- _STATED GOAL 1_
Reproduce the XFS error handler mailing-list thread in full, word for word.

--- TEXT SECTION ---

Ok, I had to update this for the change in retry timeout values from
Eric, so I went and fixed all the other things I thought needed
fixing, too. New patch below....

Dave.

Carlos Maiolino Sept. 14, 2016, 10:02 a.m. UTC | #1

On Wed, Sep 14, 2016 at 11:23:34AM +1000, Dave Chinner wrote:
> Ok, I had to update this for the change in retry timeout values from
> Eric, so I went and fixed all the other things I thought needed
> fixing, too. New patch below....
> 

Hi, thanks, this looks good to me, with one exception described below.

> Dave.
> -- 
> Dave Chinner
> david@fromorbit.com
> 
> xfs: Document error handlers behavior
> 
> From: Carlos Maiolino <cmaiolino@redhat.com>
> 
> + -error handlers:
> +	Defines the behavior for a specific error.
> +
> +The filesystem behavior during an error can be set via sysfs files, Each
> +error handler works independently, the first condition met by and error handler
> +for a specific class will cause the error to be propagated rather than reset and
> +retried.
> +
> +The action taken by the filesystem when the error is propagated is context
> +dependent - it may cause a shut down in the case of an unrecoverable error,
> +it may be reported back to userspace, or it may even be ignored because
> +there's nothing useful we can with the error or anyone we can report it to (e.g.

"there's nothing useful we can do with the error"

> +during unmount).

---

- _STATED GOAL 2_
Format the row lines starting at the one containing "Viewport: 1022px width, 827px height." and ending at the one containing "[x=486, y=628]" as a Markdown table. Use the columns Index and Row text, and skip any blank lines.

--- EXTRACTED RECORDS ---

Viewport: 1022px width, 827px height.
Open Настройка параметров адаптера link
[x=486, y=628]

---
--- EXTRACTED RECORDS ---

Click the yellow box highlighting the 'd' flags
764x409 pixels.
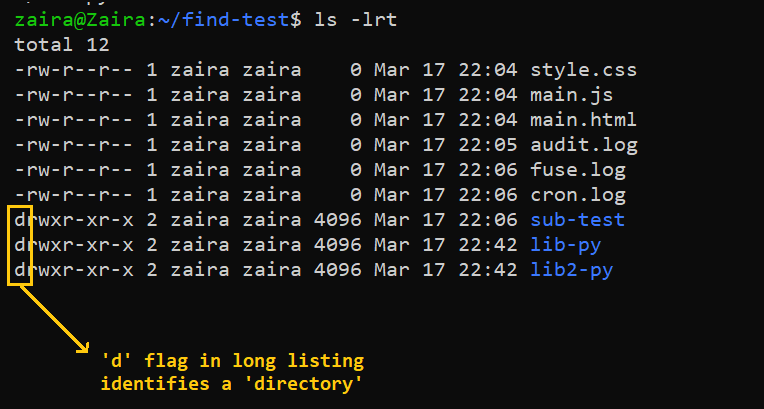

---

- _WRITTEN RESPONSE 1_
Ok, I had to update this for the change in retry timeout values from
Eric, so I went and fixed all the other things I thought needed
fixing, too. New patch below....

Dave.

Carlos Maiolino Sept. 14, 2016, 10:02 a.m. UTC | #1

On Wed, Sep 14, 2016 at 11:23:34AM +1000, Dave Chinner wrote:
> Ok, I had to update this for the change in retry timeout values from
> Eric, so I went and fixed all the other things I thought needed
> fixing, too. New patch below....
> 

Hi, thanks, this looks good to me, with one exception described below.

> Dave.
> -- 
> Dave Chinner
> david@fromorbit.com
> 
> xfs: Document error handlers behavior
> 
> From: Carlos Maiolino <cmaiolino@redhat.com>
> 
> + -error handlers:
> +	Defines the behavior for a specific error.
> +
> +The filesystem behavior during an error can be set via sysfs files, Each
> +error handler works independently, the first condition met by and error handler
> +for a specific class will cause the error to be propagated rather than reset and
> +retried.
> +
> +The action taken by the filesystem when the error is propagated is context
> +dependent - it may cause a shut down in the case of an unrecoverable error,
> +it may be reported back to userspace, or it may even be ignored because
> +there's nothing useful we can with the error or anyone we can report it to (e.g.

"there's nothing useful we can do with the error"

> +during unmount).

- _WRITTEN RESPONSE 2_
| Index | Row text |
|---|---|
| 1 | Viewport: 1022px width, 827px height. |
| 2 | Open Настройка параметров адаптера link |
| 3 | [x=486, y=628] |